Exercise details =>
Check every line of the data below for the word "RETAILER". Copy the ones that have it.

Saved data entries:
== Segment start ==

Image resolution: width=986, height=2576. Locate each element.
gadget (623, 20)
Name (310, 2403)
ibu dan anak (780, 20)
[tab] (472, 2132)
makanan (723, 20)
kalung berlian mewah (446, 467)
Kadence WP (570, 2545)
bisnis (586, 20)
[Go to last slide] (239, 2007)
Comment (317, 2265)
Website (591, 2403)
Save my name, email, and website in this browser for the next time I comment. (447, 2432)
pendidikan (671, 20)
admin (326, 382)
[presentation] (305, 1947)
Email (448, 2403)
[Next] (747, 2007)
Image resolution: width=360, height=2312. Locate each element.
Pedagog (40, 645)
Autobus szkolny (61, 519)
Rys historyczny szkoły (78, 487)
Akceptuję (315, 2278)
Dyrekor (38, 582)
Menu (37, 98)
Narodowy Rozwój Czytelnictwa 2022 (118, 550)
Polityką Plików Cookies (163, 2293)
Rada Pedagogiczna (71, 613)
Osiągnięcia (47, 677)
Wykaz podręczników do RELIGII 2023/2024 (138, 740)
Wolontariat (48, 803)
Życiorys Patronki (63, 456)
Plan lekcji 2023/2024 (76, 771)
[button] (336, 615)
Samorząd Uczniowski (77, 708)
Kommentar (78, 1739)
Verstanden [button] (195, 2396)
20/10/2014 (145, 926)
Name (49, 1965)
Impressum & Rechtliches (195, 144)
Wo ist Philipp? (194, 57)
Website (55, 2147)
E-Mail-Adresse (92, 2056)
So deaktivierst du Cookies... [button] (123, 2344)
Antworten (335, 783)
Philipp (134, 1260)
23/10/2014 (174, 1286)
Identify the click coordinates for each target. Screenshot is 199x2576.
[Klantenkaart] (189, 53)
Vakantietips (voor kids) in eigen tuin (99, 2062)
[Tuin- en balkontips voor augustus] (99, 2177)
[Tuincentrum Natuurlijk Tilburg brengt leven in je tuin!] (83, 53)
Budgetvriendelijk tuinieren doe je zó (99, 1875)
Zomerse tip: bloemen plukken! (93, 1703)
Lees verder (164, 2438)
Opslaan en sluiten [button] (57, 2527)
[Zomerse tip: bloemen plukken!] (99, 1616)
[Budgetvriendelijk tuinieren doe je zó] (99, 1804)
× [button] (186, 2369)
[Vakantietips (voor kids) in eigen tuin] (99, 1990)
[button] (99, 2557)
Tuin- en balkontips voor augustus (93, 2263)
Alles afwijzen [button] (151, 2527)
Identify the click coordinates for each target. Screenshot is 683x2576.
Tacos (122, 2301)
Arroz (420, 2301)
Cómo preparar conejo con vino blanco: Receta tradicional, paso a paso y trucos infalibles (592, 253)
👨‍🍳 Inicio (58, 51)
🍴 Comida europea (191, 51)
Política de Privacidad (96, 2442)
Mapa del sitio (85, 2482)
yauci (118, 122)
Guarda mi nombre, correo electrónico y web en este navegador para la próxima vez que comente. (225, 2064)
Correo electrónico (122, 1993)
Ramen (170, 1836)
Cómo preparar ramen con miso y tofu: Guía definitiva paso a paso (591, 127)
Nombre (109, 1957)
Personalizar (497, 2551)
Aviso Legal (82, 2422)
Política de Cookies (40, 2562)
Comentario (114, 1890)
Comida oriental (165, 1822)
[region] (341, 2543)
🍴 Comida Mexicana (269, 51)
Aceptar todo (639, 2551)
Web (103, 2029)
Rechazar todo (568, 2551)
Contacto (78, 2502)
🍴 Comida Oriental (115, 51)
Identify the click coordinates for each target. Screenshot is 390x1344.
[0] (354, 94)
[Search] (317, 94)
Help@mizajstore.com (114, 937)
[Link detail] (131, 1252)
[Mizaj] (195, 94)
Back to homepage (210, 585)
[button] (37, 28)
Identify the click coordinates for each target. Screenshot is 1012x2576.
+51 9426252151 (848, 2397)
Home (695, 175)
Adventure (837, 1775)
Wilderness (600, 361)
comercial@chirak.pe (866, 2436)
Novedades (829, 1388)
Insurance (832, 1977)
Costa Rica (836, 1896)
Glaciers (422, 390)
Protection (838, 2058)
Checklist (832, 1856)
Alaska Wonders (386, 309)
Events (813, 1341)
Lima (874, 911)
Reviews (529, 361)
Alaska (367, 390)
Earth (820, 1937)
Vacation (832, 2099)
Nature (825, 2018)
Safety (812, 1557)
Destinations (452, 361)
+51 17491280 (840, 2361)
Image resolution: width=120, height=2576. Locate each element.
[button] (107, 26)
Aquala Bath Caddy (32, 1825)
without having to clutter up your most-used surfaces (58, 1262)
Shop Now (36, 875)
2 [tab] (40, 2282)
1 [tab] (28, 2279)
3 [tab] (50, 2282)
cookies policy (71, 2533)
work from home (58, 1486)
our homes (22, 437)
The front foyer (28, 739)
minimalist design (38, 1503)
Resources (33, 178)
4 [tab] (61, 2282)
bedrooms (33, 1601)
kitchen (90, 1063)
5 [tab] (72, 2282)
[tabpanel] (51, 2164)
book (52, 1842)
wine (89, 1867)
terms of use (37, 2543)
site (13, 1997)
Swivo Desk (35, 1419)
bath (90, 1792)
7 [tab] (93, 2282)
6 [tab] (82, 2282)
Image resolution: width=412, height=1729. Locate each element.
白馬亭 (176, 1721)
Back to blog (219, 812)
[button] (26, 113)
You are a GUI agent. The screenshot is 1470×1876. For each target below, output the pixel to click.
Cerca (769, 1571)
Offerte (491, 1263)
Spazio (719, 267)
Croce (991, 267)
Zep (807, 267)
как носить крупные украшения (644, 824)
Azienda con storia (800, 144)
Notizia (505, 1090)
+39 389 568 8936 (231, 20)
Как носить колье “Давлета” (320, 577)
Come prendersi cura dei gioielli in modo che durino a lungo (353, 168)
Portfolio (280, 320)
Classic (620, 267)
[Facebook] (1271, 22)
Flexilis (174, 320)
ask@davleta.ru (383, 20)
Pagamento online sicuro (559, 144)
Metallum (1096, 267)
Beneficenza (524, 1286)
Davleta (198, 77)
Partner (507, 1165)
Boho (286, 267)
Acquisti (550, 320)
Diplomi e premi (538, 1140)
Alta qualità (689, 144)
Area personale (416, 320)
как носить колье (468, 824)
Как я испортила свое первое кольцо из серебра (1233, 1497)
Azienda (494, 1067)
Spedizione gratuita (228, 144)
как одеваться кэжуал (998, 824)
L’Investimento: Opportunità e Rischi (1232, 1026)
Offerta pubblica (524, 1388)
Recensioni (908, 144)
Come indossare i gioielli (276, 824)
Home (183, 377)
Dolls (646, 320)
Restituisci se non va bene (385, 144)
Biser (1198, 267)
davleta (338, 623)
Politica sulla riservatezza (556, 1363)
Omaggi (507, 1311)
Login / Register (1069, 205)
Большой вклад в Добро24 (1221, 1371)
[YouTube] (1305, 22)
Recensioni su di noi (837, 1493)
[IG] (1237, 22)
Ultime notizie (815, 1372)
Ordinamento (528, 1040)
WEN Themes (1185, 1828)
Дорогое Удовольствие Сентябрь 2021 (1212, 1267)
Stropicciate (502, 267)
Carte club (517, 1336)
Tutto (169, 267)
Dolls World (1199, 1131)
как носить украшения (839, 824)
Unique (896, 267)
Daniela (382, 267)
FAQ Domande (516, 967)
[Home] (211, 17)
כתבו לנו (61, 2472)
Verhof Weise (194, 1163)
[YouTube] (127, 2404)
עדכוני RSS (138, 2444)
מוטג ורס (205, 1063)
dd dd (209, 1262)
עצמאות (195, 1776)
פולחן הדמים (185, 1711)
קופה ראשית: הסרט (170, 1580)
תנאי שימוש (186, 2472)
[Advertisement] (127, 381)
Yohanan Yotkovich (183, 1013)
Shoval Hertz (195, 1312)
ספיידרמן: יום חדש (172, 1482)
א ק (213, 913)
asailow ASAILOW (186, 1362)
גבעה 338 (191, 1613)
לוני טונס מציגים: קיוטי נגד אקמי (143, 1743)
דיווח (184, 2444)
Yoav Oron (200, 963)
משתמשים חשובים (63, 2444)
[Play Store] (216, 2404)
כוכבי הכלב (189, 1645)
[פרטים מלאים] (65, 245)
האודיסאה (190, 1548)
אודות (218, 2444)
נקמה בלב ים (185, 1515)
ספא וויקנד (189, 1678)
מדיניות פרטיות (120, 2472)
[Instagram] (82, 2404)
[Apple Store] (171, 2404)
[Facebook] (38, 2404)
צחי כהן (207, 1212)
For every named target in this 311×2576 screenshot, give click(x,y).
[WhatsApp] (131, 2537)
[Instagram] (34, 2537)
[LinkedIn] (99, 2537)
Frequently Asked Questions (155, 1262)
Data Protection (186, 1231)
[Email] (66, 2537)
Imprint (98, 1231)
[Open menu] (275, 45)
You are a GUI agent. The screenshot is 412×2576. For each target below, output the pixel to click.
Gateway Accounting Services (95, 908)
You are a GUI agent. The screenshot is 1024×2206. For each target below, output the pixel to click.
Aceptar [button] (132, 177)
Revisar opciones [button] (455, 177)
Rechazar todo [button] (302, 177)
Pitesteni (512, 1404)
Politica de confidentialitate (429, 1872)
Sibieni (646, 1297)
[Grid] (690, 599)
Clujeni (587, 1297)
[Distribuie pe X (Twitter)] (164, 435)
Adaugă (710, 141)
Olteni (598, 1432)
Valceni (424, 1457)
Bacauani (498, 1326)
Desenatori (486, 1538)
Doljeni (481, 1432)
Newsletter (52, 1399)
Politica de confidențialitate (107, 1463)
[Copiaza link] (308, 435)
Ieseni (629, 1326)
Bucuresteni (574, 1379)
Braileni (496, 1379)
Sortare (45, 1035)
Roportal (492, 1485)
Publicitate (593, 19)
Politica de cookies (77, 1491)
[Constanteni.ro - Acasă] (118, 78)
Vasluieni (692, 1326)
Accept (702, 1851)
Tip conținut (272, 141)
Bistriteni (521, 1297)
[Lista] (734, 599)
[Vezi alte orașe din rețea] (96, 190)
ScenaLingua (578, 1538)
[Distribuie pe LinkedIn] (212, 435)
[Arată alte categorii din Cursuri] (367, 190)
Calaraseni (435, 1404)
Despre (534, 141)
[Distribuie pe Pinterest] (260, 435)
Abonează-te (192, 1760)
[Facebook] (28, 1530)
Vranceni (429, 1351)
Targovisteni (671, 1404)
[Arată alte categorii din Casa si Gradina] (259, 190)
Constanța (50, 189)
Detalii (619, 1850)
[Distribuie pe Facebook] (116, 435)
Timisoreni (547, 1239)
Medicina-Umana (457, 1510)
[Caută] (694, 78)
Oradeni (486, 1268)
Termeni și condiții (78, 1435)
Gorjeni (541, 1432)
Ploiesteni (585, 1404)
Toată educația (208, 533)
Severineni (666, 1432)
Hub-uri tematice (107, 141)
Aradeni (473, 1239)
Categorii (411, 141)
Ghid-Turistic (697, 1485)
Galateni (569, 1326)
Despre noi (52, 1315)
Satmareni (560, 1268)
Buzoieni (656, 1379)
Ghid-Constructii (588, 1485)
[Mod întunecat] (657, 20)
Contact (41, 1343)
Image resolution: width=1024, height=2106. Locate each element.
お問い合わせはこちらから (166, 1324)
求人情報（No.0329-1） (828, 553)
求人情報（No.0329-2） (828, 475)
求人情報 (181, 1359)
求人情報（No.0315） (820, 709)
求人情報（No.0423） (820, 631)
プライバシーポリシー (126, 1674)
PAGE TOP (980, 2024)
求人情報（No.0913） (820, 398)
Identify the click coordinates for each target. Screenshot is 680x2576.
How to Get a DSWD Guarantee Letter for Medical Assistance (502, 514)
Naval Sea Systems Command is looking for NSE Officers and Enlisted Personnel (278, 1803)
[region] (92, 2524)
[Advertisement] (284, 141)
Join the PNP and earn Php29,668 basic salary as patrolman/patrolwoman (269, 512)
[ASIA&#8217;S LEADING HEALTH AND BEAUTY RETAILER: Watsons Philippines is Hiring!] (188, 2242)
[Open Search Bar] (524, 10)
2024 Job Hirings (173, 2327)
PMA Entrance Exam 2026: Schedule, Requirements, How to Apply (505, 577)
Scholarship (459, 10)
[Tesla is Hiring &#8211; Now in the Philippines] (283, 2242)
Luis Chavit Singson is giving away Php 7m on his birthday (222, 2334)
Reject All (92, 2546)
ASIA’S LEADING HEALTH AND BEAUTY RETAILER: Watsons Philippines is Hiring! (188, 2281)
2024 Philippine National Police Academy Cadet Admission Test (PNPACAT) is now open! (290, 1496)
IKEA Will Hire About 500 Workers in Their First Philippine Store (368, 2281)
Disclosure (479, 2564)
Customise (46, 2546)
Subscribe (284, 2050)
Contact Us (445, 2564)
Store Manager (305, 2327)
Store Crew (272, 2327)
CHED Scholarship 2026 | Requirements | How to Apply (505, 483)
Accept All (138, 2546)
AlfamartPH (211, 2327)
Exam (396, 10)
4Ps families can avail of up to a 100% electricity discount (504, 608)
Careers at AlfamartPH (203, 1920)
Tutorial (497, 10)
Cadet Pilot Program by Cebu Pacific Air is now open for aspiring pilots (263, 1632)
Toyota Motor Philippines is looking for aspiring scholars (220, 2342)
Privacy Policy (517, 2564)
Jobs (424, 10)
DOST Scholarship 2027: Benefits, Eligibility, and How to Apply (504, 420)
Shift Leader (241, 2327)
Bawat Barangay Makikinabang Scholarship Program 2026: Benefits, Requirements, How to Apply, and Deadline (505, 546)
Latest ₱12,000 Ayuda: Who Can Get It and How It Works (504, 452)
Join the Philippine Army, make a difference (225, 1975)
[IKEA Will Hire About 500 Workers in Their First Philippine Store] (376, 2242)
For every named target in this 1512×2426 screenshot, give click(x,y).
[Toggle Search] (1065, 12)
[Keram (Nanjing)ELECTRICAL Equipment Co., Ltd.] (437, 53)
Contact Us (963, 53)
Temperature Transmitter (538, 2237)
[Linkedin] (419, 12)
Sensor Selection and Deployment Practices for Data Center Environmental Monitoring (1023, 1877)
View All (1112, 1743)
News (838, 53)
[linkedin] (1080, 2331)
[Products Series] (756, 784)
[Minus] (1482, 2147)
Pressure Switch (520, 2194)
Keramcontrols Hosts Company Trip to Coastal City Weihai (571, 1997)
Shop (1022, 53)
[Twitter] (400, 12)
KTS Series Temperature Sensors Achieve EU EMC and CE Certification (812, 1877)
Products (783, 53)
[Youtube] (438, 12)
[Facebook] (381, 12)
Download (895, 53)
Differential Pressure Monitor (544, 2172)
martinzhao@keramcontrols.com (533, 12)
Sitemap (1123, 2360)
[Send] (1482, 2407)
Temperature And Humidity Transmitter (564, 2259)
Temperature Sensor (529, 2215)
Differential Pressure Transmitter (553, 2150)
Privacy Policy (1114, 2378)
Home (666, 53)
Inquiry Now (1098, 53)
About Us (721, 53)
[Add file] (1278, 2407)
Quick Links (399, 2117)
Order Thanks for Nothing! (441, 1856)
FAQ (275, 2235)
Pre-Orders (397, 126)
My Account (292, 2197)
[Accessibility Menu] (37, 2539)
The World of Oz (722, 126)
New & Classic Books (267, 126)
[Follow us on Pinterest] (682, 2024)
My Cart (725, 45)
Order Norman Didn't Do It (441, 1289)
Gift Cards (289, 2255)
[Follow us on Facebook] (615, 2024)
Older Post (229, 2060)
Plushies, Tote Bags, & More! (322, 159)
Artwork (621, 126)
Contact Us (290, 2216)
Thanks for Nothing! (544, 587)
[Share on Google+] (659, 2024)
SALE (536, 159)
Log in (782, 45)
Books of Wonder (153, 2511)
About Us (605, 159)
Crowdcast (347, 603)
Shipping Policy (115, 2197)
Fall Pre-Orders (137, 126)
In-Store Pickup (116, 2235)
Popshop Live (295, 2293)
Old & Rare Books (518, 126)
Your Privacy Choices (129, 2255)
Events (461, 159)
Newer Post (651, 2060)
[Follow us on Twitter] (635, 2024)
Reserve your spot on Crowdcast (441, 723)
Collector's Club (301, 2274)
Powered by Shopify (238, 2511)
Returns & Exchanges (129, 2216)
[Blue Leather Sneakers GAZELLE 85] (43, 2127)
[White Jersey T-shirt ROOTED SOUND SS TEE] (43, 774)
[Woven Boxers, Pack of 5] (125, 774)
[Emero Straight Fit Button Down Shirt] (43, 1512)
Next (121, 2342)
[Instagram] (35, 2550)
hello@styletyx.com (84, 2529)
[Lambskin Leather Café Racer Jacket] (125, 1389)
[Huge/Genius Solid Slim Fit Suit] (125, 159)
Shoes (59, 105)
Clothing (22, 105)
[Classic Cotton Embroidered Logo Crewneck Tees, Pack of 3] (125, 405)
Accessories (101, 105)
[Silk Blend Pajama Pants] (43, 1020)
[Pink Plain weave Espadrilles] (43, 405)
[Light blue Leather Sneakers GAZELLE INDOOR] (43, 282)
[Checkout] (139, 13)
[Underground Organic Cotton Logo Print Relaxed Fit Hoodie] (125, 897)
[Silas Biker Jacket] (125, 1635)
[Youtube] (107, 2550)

== Segment end ==

Answer space =>
[ASIA&#8217;S LEADING HEALTH AND BEAUTY RETAILER: Watsons Philippines is Hiring!] (188, 2242)
ASIA’S LEADING HEALTH AND BEAUTY RETAILER: Watsons Philippines is Hiring! (188, 2281)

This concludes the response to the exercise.